_PASSAGE PROVIDED_
Beyond Santorini: The alternative Cycladic islands that should be on your radar

Photo of Anna HardyPhoto of Anna Hardy
By Anna Hardy

23 May 2024 | Updated 24 May 20246 min read

Naoussa, Paros Upmarket Naoussa gives Santorini a run for it's money.

Santorini and Mykonos might be the Cyclades’ spotlight stealers, but they’re not the only islands with that Greek island magic.

Say hello to Paros, Milos and Ios. These blissful Greek islands have all the hallmarks of a Cycladic island adventure – think spectacular sunsets, topaz-blue bays and whitewashed houses – but a fraction of the crowds.

And thanks to the launch of inter-island airline, Cycladic, in October 2022, island hopping in the region has become even easier.

Here’s what you need to know about this up-and-coming Cycladic trio.


Already a favourite among Greeks, Paros is finally making its way on to the international radar.

_WORK TASK A_
In the article on alternative Cycladic islands, when did the inter-island airline Cycladic launch?
_WORK TASK B_
Carry on the article about alternative Cycladic islands, picking up after its last sentence.

_INFORMATION SUPPLIED_

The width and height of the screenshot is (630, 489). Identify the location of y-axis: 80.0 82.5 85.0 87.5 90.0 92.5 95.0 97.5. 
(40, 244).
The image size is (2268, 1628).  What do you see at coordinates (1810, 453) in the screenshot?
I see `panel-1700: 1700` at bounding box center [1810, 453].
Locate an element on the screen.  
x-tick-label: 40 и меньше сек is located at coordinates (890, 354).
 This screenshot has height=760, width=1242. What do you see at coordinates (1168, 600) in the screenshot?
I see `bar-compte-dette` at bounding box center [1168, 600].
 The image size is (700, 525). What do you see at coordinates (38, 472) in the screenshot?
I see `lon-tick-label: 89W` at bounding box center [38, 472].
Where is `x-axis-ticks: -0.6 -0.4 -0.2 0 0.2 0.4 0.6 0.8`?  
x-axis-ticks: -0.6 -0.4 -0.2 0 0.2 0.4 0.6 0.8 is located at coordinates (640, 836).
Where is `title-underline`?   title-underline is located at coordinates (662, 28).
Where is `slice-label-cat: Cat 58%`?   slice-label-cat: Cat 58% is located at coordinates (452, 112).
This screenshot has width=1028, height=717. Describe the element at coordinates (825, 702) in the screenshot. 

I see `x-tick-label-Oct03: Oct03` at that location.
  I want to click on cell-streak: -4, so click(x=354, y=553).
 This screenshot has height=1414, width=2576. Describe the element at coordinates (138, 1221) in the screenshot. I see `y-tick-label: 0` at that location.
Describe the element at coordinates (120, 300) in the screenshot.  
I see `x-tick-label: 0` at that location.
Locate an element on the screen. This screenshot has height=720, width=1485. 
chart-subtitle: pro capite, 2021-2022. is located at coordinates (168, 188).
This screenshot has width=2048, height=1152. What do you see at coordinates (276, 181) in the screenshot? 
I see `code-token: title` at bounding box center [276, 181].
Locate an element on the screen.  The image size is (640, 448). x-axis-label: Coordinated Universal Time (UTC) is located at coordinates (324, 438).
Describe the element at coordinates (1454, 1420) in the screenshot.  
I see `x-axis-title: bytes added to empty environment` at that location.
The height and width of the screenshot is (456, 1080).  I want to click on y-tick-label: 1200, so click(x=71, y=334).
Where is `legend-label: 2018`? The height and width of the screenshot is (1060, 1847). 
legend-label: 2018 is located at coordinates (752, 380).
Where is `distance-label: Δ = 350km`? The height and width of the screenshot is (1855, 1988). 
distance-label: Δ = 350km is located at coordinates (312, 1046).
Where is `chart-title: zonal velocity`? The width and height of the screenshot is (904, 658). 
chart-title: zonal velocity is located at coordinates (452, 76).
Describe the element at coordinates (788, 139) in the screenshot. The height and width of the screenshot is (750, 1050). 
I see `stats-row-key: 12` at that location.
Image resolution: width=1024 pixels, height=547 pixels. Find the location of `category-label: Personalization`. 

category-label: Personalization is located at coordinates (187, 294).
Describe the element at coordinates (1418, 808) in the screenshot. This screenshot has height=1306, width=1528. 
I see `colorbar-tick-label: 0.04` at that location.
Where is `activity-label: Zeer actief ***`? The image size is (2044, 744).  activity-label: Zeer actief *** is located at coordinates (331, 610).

_EXERCISE RESULT A_
October 2022

_EXERCISE RESULT B_
Just like its rowdy neighbour, Mykonos, you’ll find water here just as blue and houses equally as sugar-cube cute, but life on Paros is on the laidback side – picture local tavernas draped in disco-pink bougainvillaea and sandy coves tucked between cliffs.

Throw in some boho hotels, a trendy nightlife scene and fishing villages that look like they’re straight from a postcard, and it’s no surprise Paros is tempting tourists.

Our advice? Get there first.

Where to stay in Paros

Parikia is Paros’ main port and a great all-rounder if you’re visiting the island for the first time. Its winding alleys, picturesque waterfront and remarkable Byzantine church ooze charisma and you’ll have the biggest range of restaurants, accommodation and amenities on your doorstep.

For a more upmarket vibe, Naoussa is a good bet. The Insta-worthy fishing town is home to some of the island’s best restaurants and shops, plus it’s the place to be if you’re looking for a bit more energy, with swish cocktail bars and live music venues open day and night.

In the south, Chrisi Akti and Aliki are all about small town charm, seafood and days on the beach.

What to do in Paros

Beach time is a must in Paros. Santa Maria has got watersports and beach clubs covered, while Parasporos is the champion of sunset views. If you’re seeking seclusion, opt for Logaras or Faragas.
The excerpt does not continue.